São exatamente 32 anos de carreira em 51 anos de vida. Fato que sempre causa espanto e que faz a artista, com cara e energia de menina, achar graça. “Deve ter a ver com a minha natureza, e a do meu orixá, Logunedé, um santo menino. É um orixá criança, que o velho respeita. A coisa de aliar a sabedoria da idade e uma vida saudável”, detalha. “E eu ser um atleta da música, já que a minha profissão exige muito”.

“Sou solar. Músico não tem muito fuso horário, faz o que pode, vou tentando equilibrar” (Foto: DuHarte)

E revela que foi, de fato, atleta no passado. “ Jogava vôlei na seleção baiana até 16 anos. Depois fui deixando de lado por conta da música, para não machucar os dedos. Também joguei futebol”, conta. “Sou solar. Músico não tem muito fuso horário, faz o que pode, vou tentando equilibrar. Mas gosto mesmo é da praia, do dia”.

Ao lado de Nanda Costa, em viagem de fim de ano: “O amor tem que ser respeitado, é algo natural” (Reprodução Instagram)

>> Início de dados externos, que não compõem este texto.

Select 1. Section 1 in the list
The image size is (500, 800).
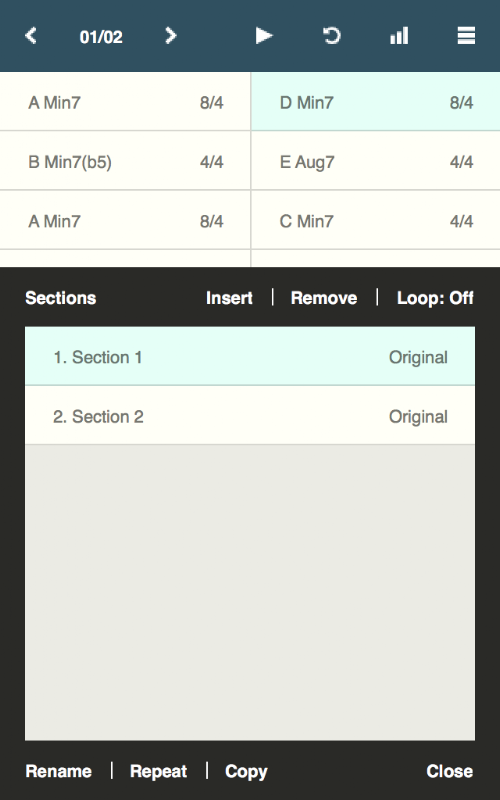pyautogui.click(x=250, y=356)
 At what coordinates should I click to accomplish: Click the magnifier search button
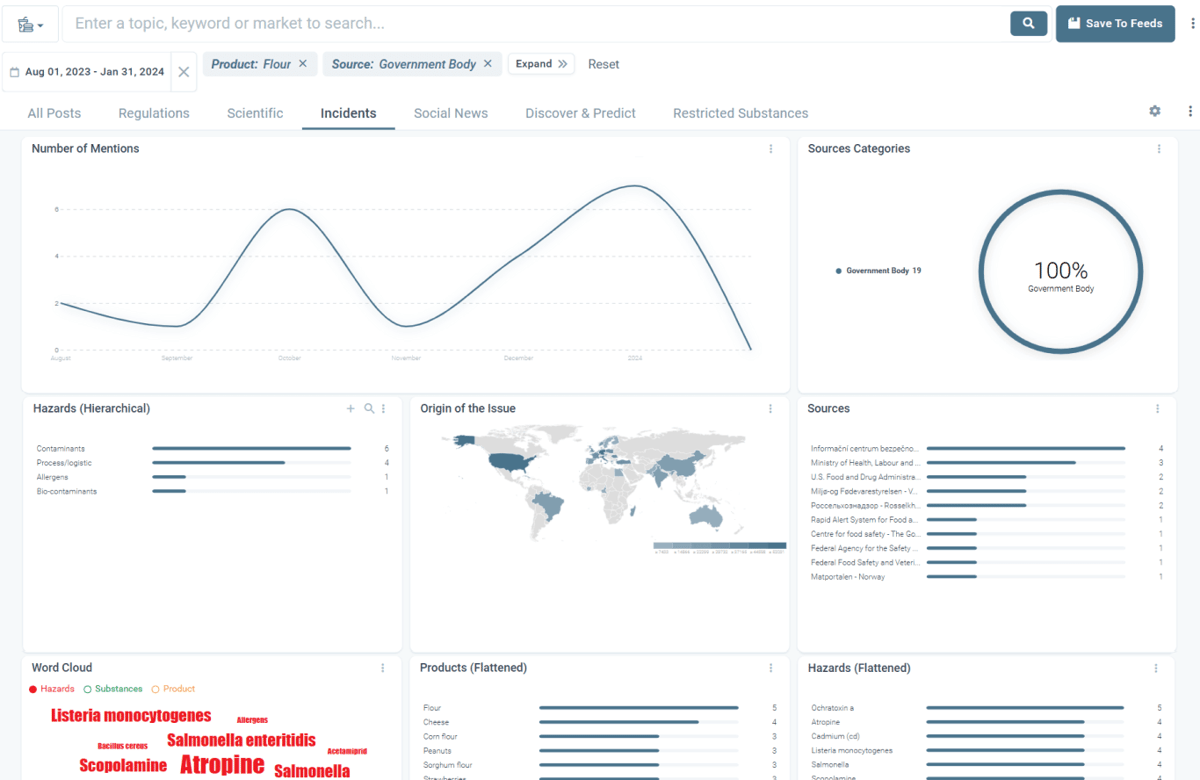pyautogui.click(x=1028, y=23)
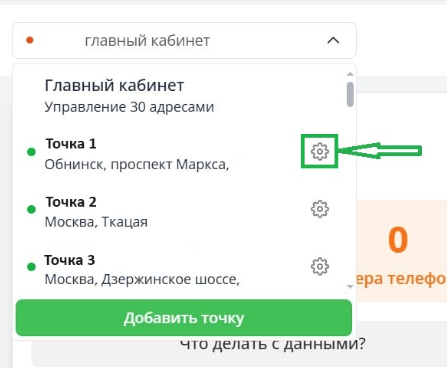
Task: Select Точка 2 Москва, Ткацая
Action: tap(180, 211)
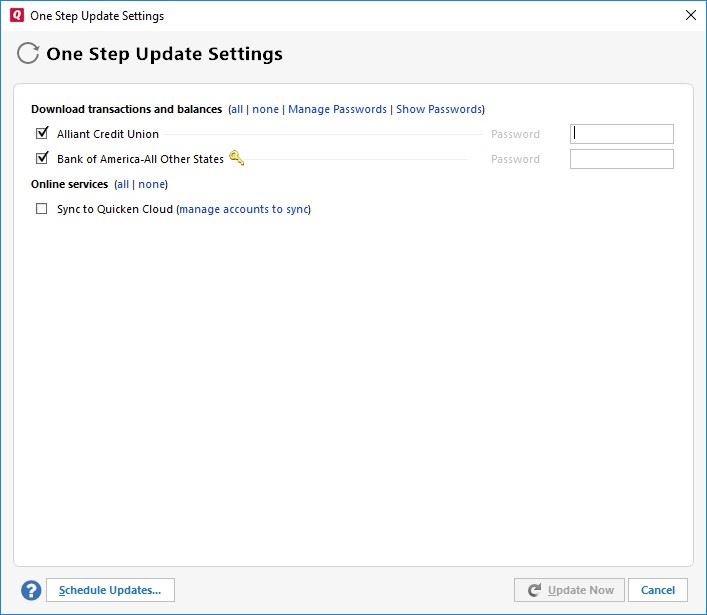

Foi assim, que Lan Lanh e a atriz Nanda Costa, passaram a virada do ano. Na folga da agenda do casal, a instrumentista organizou uma viagem ao Litoral Nordeste. “Estive em Natal no Festival de Bossa e Jazz e ela não pode ir, estava gravando. Quis levá-la no Réveillon, teve uma brechinha. Até porque, geralmente passo as viradas fazendo show”.

Para Lan Lanh, 2019 foi um grande ano. Ela lembra do casamento com Nanda, “Fizemos só um documento para oficializar o que já vivemos” (desde 2014); e da intensa produção. “Nunca tiro férias. Comecei a tocar com 17 anos e nunca parei. Estou sempre trabalhando e criando”, diz. “Teve o projeto “A Arte é Mulher”, de voz e empoderamento de artista e equipes femininas, que repetiremos este ano, o lançamento do terceiro álbum solo, vários encontros musicais”.

Além disso, a baiana falou da vontade de ter filhos com a atriz. “Por enquanto, de filhos, só os projetos mesmo, mas temos esse desejo. Vamos criando de acordo com o momento. Mas a vontade existe, então pode ser”, revela. E aproveita para compartilhar o retorno e carinho dos fãs, desde que tornaram o romance público: “Eu e Nanda ouvimos muito a palavra representatividade. Tem muita gente que sofre violência ainda e vemos os relatos. Além disso, a revista que trouxe nós duas na capa, foi um marco, né? Quando estampou nosso amor, abriu as portas para que as pessoas se inspirassem. Até hoje vem falar conosco. O amor tem que ser respeitado, é algo natural”,

Lan Lahn termina nossa entrevista, dando seu recado: “Que a paz seja a nossa melhor companheira em 2020. Se você está em paz, faz tudo. Tem saúde e alegria. É um estado de graça mesmo. E quem está falando isso, é uma jovem senhora de 51 anos, então, acreditem”.